UPS has solved the power consumption reliability under the power grid outage condition in the industrial production field, but has also appeared a lot of problems, and the dc-to-ac converter link can bring the loss of about 5% of mains power, is a node that breaks down most easily moreover, and the proportion that its cost accounts for is very big. The output of the UPS is an alternating current signal, the influence of a plurality of parameters needs to be considered for capacity expansion, and the requirement on a capacity expansion parallel technology is high.

With the development of energy utilization technology, the direct-current remote power supply technology has technical and economic advantages, and has good development prospect under the background of modern power system revolution. On the low-voltage level side, direct-current power distribution provides an optimized solution for improving the power transmission efficiency, the power quality and the system reliability for the application requirement of remote power supply. At present, the advantages of direct current power distribution are already embodied in some independent power supply systems, such as communication base stations, data centers, aerospace and ocean power supply systems, and for these independent power supply systems, power supply reliability, power transmission efficiency and construction cost are particularly important.

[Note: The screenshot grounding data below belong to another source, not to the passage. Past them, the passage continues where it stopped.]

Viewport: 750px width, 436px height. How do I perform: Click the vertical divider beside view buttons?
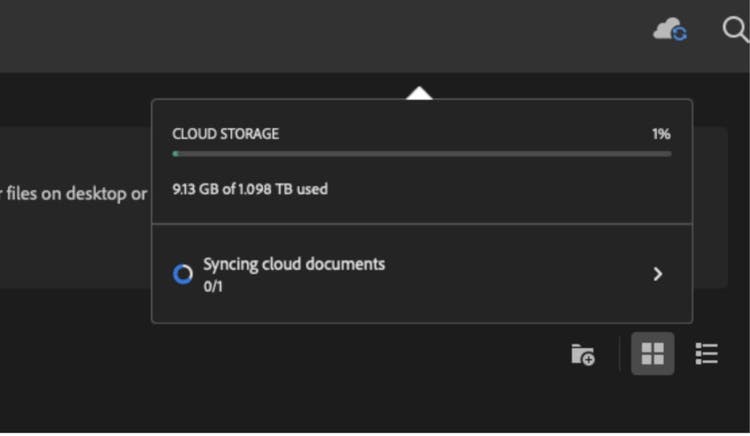click(x=619, y=354)
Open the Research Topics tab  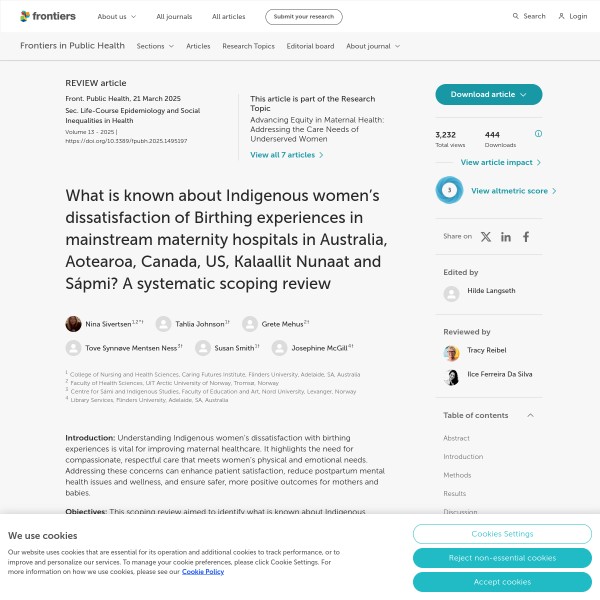(x=248, y=46)
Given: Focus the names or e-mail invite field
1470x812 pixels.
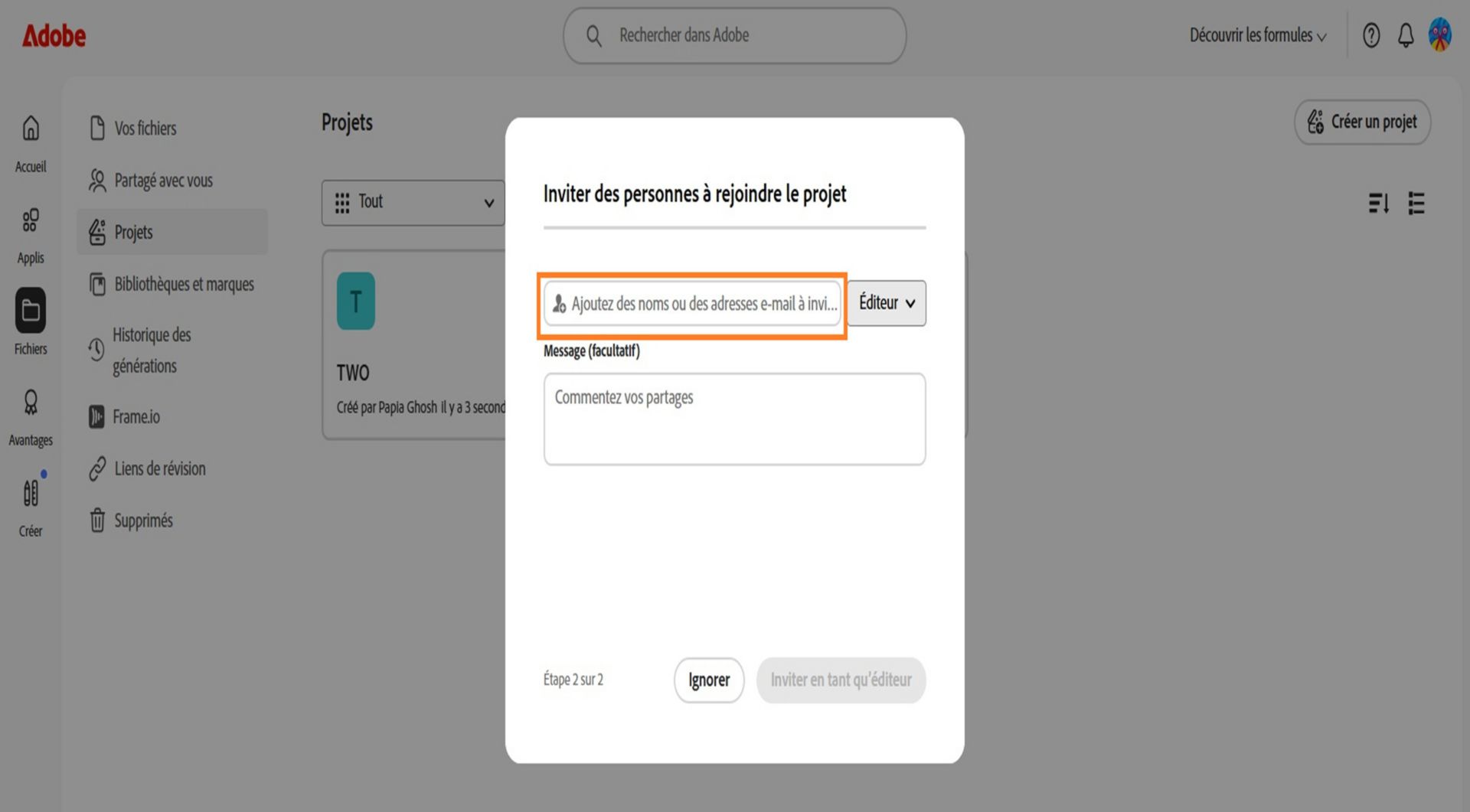Looking at the screenshot, I should click(693, 304).
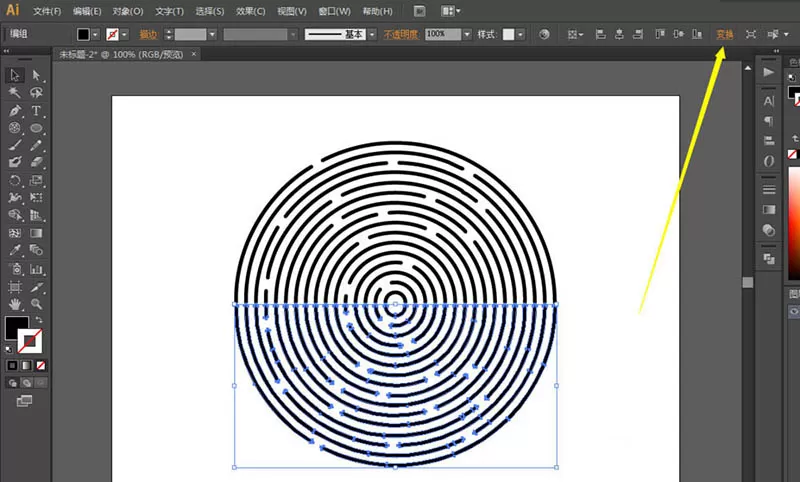Open the 效果(C) menu
Viewport: 800px width, 482px height.
(x=251, y=11)
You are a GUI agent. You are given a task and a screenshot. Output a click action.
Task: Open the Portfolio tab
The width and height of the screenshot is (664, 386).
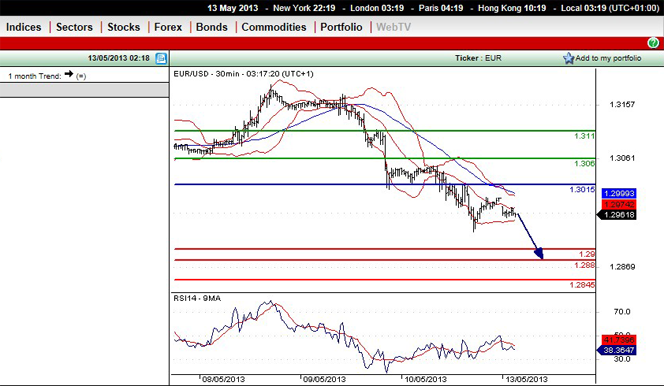(341, 27)
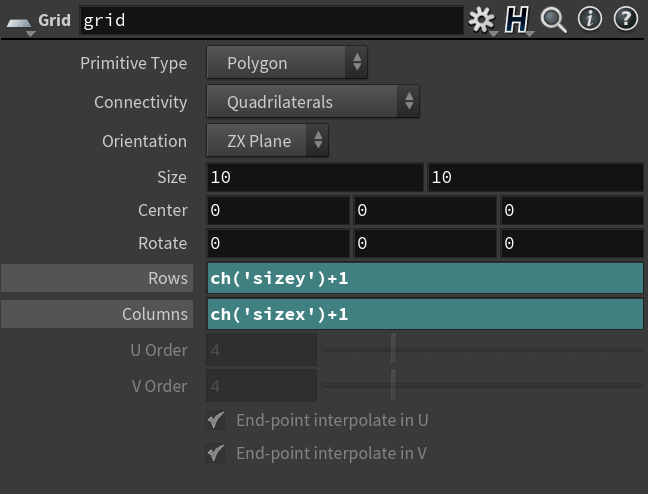The width and height of the screenshot is (648, 494).
Task: Click the node name field containing grid
Action: (270, 20)
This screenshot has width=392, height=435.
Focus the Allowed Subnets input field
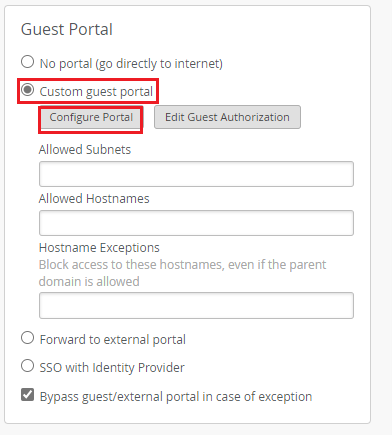pos(196,174)
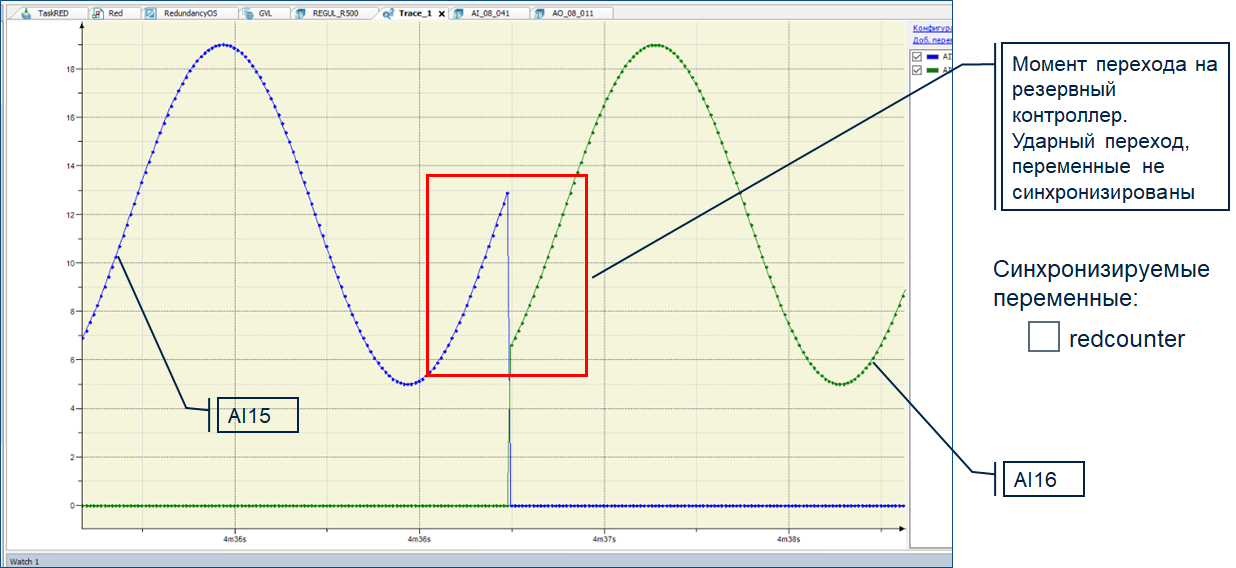Click the Trace_1 trace icon
This screenshot has height=568, width=1236.
387,14
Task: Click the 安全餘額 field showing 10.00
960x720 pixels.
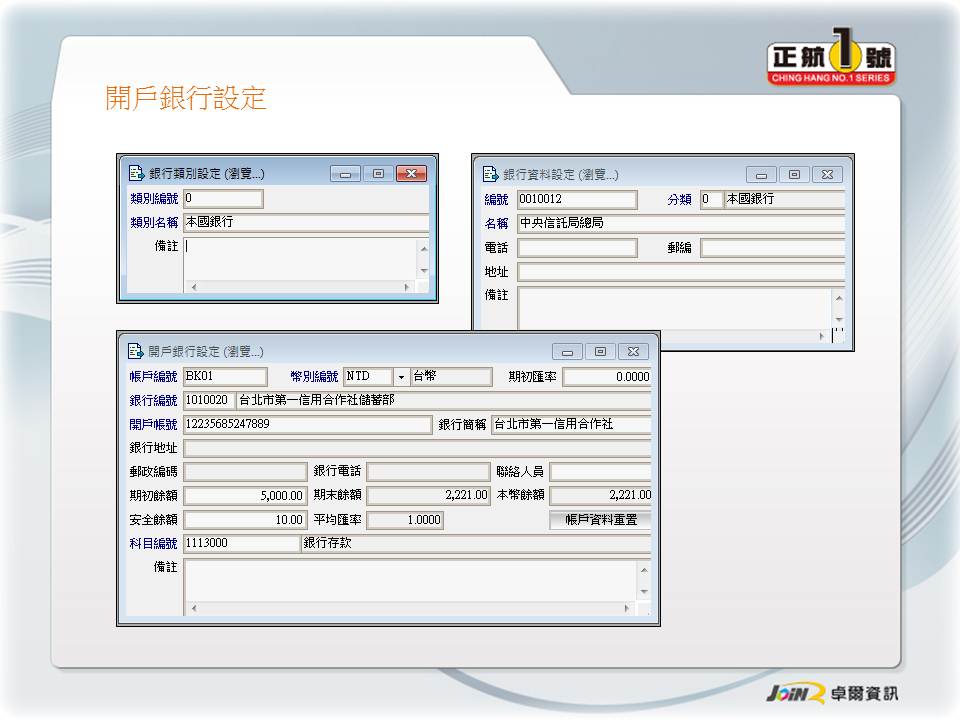Action: [245, 520]
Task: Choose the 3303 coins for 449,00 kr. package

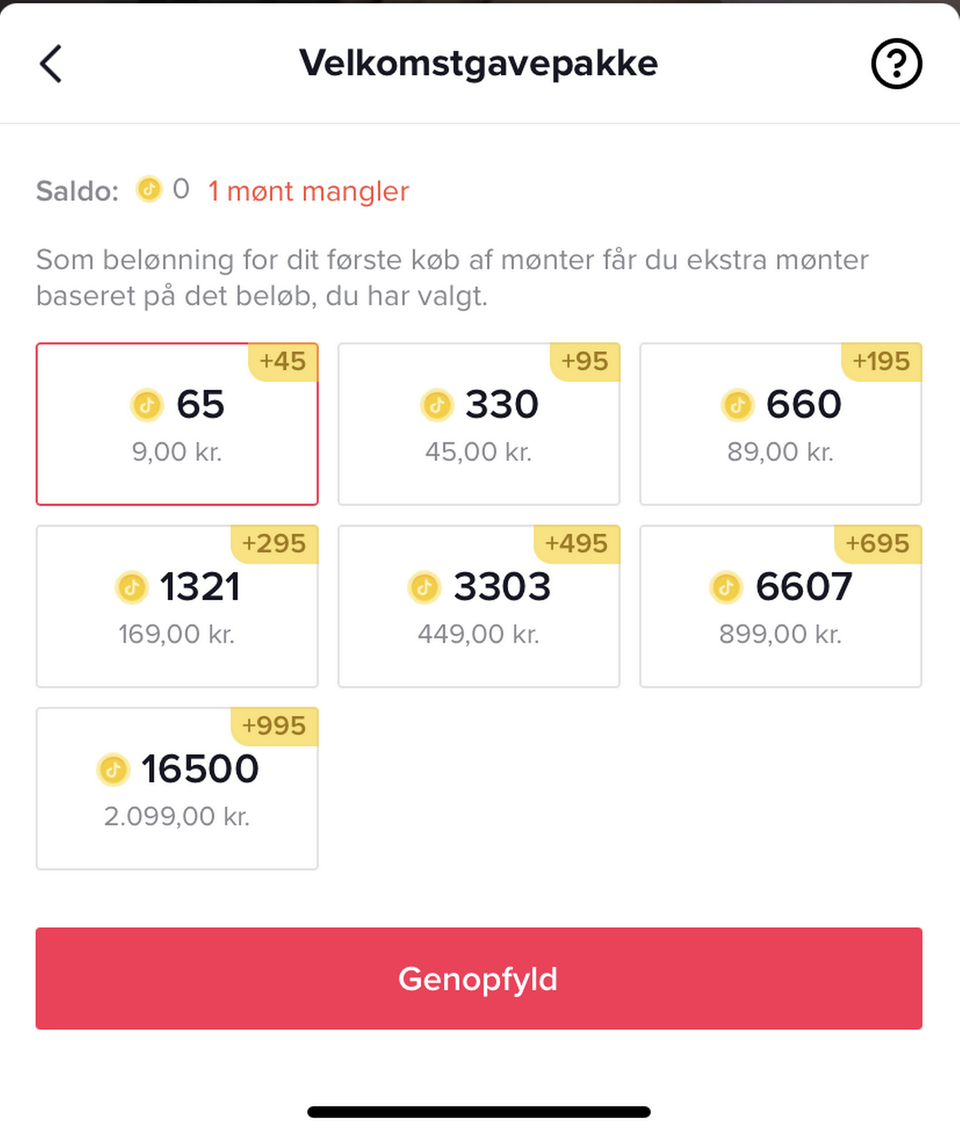Action: pyautogui.click(x=479, y=607)
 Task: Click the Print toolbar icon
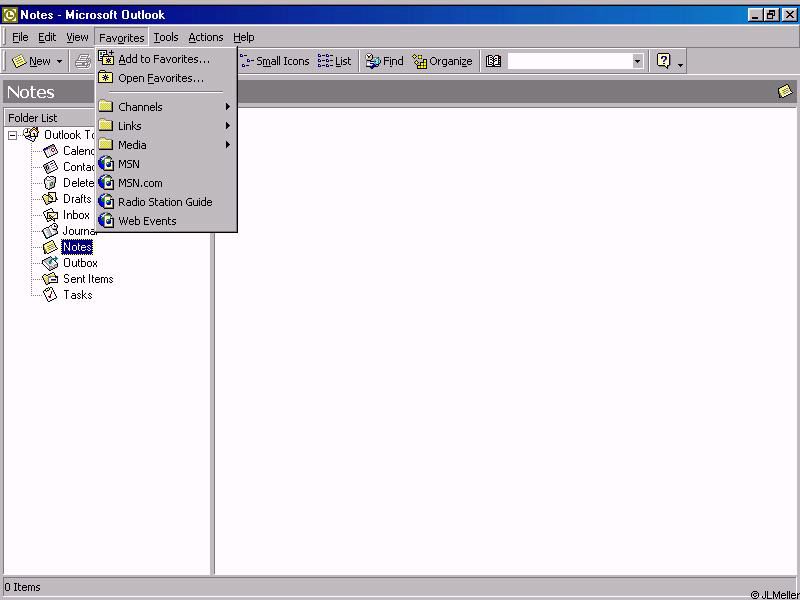84,61
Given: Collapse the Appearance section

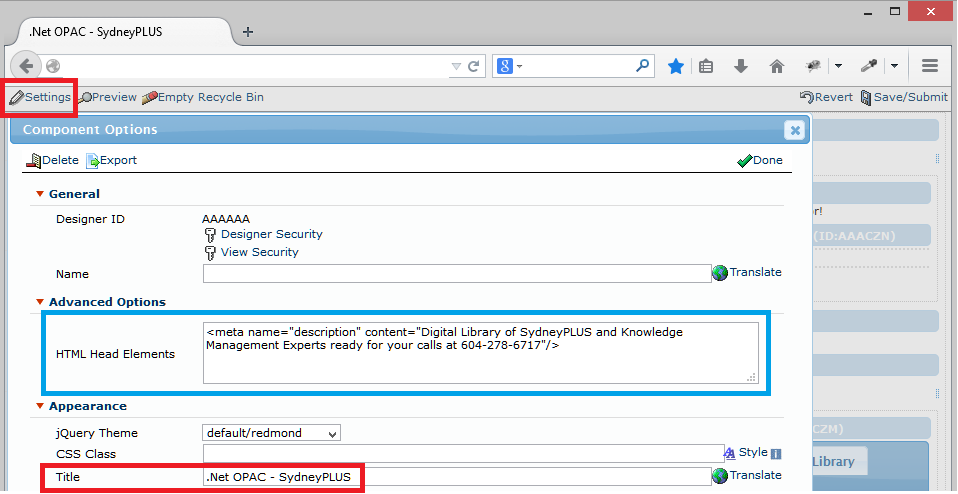Looking at the screenshot, I should (x=40, y=407).
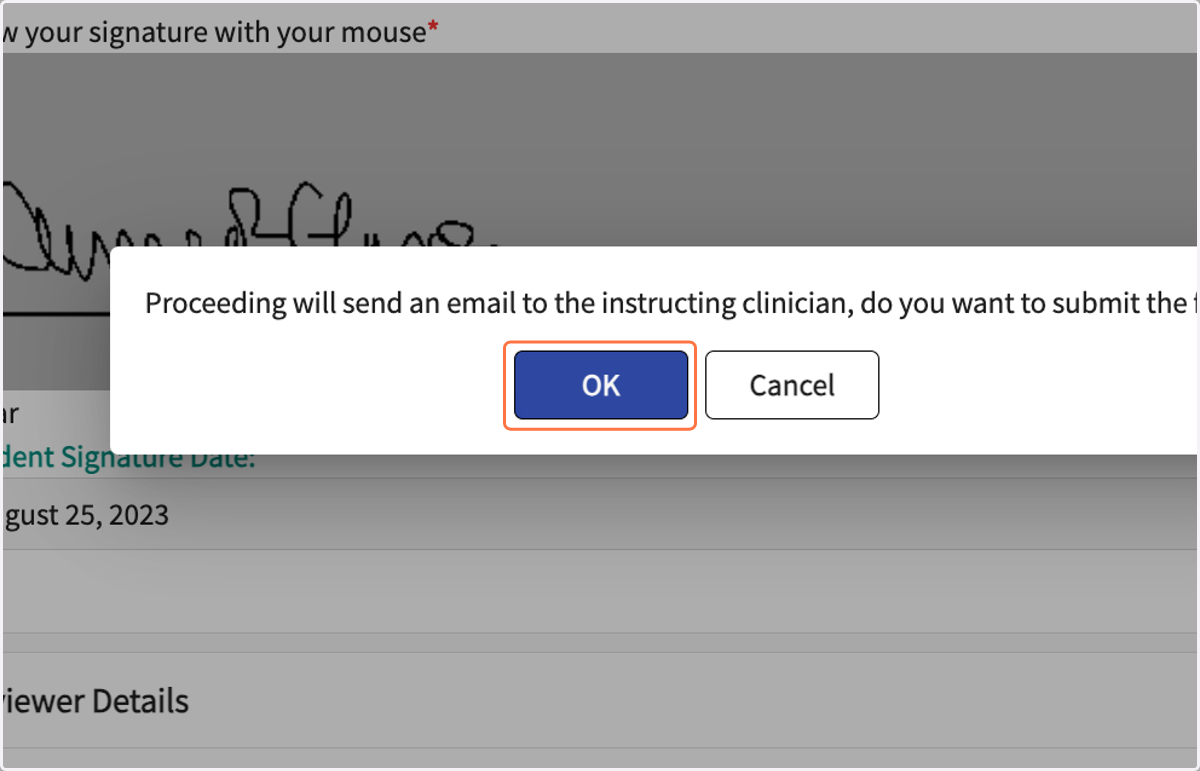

The distributed remote power supply system is composed of a plurality of power supply nodes and communication among power supplies is required to be realized. Industrial communication buses various industrial field buses have been designed in order to achieve real-time and reliability. Generally, an RS485 bus or a CAN bus is used for multiple purposes. The RS485 bus is a differential serial communication bus, has low cost, mature technology and easy realization, and is widely applied to various industrial occasions. Each module in the RS485 bus network needs to configure an address, otherwise, a conflict occurs or data cannot be processed, but in engineering implementation, a problem of address setting errors often occurs, and a more convenient method for automatically allocating addresses needs to be found.

Disclosure of Invention

In order to solve the existing problems, the invention provides the automatic slave station address addressing method based on the RS485 bus cascade, which can flexibly adjust the position of equipment, simplify the communication address addressing process in field construction, reduce the addressing workload, avoid the problems caused by the addressing error and improve the construction efficiency and the system reliability.

The technical scheme adopted by the invention is as follows: the invention discloses an RS485 bus-based cascade system which comprises a direct current power grid and an RS485 bus, wherein a plurality of power supply modules are arranged in the direct current power grid and are in cascade connection through the RS485 bus, each power supply module comprises a master station and a slave station, and the power supply modules are all set as the slave stations when the power supply modules are out of the field.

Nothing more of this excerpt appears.